## Work request
Only the number is wanted: how many lines of these entries contain the word "computer"?

## Recorded data
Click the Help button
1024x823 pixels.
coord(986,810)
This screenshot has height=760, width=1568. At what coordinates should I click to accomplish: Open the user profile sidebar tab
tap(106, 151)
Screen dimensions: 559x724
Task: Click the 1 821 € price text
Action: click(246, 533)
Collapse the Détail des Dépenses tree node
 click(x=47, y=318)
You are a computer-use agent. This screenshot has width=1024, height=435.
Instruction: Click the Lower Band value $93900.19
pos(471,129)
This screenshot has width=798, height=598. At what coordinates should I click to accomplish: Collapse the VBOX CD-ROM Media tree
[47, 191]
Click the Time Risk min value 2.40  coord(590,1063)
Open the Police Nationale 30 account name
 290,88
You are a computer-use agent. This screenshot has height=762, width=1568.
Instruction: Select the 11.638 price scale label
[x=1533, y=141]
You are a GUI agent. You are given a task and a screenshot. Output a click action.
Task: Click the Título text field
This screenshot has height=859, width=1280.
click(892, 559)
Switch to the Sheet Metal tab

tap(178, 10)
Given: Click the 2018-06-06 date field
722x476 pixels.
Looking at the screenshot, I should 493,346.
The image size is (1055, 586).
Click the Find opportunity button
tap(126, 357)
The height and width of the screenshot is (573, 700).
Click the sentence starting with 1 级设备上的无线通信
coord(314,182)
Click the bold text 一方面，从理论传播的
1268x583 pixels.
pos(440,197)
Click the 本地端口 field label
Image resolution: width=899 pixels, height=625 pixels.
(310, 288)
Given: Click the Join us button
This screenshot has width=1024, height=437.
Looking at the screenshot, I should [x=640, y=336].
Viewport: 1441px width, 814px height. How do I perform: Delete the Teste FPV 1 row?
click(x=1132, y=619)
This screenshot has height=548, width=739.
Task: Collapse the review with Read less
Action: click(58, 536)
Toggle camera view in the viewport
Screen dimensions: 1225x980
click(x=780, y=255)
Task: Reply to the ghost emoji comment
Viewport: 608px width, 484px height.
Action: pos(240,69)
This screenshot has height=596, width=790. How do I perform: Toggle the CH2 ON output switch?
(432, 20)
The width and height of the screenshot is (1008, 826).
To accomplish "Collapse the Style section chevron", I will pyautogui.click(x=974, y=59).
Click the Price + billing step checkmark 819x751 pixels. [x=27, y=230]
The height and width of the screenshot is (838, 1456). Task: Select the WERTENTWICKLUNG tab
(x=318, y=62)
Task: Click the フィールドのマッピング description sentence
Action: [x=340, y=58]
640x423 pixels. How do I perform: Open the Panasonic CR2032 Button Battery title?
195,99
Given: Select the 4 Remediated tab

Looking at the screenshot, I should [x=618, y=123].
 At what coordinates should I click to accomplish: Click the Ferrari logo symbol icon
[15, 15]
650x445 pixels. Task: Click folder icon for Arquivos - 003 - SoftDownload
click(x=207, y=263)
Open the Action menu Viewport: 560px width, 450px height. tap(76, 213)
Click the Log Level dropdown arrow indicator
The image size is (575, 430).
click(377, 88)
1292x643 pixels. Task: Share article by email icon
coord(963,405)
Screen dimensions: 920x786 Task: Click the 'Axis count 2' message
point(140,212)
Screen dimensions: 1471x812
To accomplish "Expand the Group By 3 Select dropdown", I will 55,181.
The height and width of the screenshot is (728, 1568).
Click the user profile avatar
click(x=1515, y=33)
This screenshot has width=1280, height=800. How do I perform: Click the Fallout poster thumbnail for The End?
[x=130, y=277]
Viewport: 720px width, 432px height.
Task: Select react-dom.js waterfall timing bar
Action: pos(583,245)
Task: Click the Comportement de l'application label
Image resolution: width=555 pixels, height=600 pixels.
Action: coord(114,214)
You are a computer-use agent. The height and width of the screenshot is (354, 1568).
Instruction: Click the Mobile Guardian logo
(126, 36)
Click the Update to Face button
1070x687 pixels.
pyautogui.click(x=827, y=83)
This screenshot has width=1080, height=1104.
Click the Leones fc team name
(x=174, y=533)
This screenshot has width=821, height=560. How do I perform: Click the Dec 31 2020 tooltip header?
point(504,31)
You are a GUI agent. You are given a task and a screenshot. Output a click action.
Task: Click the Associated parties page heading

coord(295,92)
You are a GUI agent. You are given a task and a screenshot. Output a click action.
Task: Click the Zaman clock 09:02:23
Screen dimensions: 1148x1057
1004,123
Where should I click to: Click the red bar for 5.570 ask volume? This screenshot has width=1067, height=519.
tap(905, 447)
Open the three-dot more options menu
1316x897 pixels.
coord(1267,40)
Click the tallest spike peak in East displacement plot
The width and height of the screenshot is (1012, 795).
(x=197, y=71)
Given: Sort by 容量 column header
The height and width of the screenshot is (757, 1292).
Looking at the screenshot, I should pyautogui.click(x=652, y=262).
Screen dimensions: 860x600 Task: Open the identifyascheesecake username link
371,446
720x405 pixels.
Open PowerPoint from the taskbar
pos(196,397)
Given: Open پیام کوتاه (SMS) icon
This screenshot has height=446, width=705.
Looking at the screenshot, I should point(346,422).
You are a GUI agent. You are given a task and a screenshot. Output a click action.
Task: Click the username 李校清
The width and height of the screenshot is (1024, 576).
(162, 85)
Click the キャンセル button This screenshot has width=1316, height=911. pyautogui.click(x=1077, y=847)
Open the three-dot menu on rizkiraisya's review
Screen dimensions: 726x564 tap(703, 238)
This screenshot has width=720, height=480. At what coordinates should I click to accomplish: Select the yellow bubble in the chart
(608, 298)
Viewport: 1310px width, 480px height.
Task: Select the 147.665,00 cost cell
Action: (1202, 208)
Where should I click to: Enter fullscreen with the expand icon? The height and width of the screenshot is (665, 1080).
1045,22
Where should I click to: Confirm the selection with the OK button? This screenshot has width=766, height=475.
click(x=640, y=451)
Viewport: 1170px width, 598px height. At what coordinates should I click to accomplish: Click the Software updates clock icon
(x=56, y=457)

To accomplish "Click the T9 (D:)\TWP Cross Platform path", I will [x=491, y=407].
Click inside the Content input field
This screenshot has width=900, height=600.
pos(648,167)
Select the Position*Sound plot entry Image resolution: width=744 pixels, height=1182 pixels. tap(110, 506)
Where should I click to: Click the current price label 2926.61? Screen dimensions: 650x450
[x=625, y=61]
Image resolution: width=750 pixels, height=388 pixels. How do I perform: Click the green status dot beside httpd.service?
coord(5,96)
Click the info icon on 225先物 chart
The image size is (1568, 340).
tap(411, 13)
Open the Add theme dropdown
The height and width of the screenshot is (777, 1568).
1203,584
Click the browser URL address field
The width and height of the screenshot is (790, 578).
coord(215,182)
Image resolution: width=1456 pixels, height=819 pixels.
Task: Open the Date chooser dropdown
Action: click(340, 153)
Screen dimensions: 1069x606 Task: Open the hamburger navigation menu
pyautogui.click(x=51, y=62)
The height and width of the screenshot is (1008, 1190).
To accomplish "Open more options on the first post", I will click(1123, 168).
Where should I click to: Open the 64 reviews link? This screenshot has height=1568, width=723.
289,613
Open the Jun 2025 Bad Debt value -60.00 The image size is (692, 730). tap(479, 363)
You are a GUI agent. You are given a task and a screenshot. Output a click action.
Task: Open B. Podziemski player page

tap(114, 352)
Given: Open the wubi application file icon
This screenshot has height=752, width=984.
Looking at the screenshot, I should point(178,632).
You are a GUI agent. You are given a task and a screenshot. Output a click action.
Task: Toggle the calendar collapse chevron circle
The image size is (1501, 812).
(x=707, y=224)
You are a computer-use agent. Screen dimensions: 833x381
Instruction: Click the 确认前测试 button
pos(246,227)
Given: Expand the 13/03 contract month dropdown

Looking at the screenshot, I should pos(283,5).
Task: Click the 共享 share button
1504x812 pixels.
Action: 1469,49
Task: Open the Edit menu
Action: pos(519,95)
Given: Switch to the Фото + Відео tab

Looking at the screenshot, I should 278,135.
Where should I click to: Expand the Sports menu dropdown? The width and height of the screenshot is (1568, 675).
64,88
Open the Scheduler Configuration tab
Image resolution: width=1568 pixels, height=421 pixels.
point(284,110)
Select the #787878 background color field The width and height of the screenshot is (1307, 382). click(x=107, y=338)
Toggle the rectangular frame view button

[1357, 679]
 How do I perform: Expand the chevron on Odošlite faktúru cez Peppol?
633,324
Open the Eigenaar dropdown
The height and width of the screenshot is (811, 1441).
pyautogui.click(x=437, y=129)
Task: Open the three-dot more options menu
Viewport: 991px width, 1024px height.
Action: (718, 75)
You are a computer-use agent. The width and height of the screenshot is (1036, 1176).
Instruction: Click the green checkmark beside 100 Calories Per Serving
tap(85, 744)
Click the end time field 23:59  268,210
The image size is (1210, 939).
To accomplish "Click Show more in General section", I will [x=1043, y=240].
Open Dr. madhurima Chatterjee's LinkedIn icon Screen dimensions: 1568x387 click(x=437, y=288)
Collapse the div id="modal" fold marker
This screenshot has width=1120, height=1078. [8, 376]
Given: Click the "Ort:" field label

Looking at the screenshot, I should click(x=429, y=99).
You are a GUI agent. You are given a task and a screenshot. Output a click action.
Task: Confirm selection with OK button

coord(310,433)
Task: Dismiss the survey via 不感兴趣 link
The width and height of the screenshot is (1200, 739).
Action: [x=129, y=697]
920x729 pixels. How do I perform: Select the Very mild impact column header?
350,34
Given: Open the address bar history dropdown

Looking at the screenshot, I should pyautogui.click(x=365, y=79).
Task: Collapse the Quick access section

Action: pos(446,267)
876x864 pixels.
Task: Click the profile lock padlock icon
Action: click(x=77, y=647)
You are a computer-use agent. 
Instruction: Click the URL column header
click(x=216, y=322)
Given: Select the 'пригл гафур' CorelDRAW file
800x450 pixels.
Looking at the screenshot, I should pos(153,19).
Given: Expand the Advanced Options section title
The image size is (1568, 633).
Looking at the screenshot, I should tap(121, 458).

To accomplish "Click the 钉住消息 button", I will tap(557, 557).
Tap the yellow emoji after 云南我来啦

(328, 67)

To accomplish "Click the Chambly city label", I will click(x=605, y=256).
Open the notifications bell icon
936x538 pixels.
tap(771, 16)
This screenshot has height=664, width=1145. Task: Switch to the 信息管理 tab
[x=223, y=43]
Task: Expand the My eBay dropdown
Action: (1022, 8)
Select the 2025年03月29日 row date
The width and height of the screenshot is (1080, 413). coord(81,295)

## Result for this exercise
6